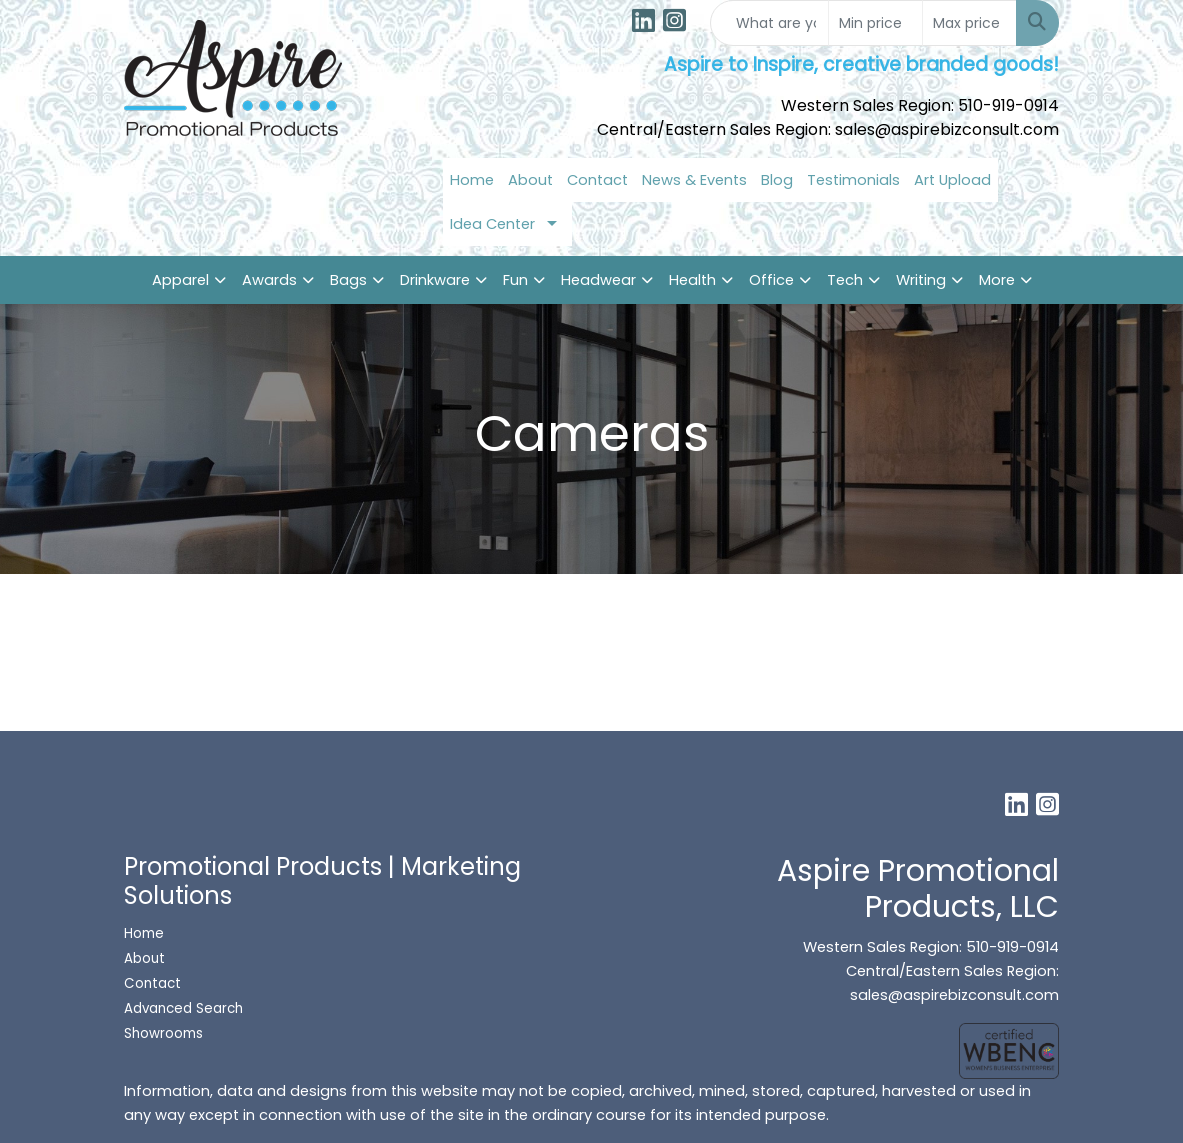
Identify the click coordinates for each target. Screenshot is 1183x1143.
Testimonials (853, 180)
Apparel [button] (180, 280)
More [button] (997, 280)
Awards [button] (269, 280)
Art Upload (952, 180)
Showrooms (165, 1033)
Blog (777, 180)
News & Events (694, 180)
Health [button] (692, 280)
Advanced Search (183, 1008)
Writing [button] (921, 280)
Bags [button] (348, 280)
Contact (597, 180)
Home (472, 180)
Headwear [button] (598, 280)
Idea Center (492, 224)
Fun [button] (515, 280)
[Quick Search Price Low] (875, 23)
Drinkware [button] (435, 280)
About (530, 180)
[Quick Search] (769, 23)
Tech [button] (845, 280)
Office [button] (771, 280)
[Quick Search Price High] (969, 23)
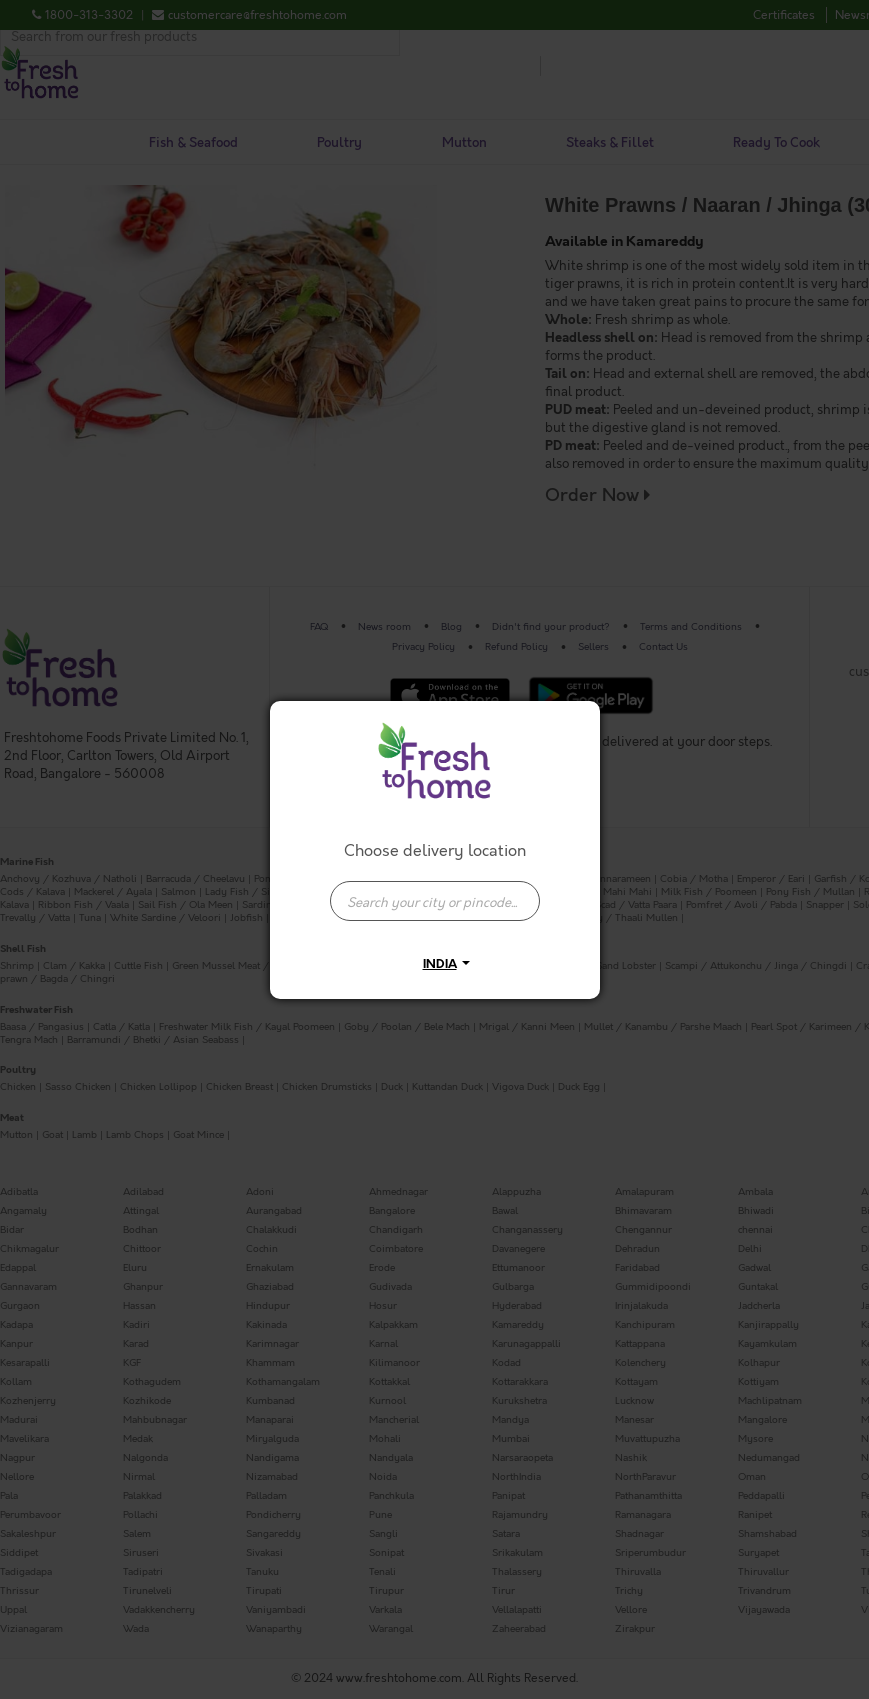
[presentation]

**AIM:**
Reproduce the listing above from its start up to and including the line with "Health [button] (692, 280)", leaving out the pictures.

**TASK OUTPUT:**
Identify the click coordinates for each target. Screenshot is 1183x1143.
Testimonials (853, 180)
Apparel [button] (180, 280)
More [button] (997, 280)
Awards [button] (269, 280)
Art Upload (952, 180)
Showrooms (165, 1033)
Blog (777, 180)
News & Events (694, 180)
Health [button] (692, 280)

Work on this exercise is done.